*The input*
* * * *

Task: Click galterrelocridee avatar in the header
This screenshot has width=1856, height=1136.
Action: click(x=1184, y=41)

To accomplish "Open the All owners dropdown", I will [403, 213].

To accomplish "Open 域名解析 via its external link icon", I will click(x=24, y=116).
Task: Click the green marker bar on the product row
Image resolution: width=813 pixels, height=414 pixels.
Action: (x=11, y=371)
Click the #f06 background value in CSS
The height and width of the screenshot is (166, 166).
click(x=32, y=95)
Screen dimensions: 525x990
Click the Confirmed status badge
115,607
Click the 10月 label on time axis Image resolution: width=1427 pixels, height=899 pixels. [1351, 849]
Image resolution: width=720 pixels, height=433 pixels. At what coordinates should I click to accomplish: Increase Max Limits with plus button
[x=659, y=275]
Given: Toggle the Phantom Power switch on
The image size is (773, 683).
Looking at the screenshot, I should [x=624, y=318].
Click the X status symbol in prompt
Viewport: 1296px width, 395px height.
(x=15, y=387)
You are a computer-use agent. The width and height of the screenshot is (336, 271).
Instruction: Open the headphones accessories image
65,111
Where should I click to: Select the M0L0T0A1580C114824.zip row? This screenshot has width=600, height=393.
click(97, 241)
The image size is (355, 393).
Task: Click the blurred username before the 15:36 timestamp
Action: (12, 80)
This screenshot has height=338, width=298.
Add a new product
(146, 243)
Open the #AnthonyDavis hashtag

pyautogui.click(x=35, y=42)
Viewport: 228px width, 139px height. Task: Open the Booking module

* * * *

*Assignment*
Note every line above where the string "will" shows up, and copy those lines.

*Result of the exercise*
To accomplish "Open the All owners dropdown", I will [403, 213].
To accomplish "Open 域名解析 via its external link icon", I will click(x=24, y=116).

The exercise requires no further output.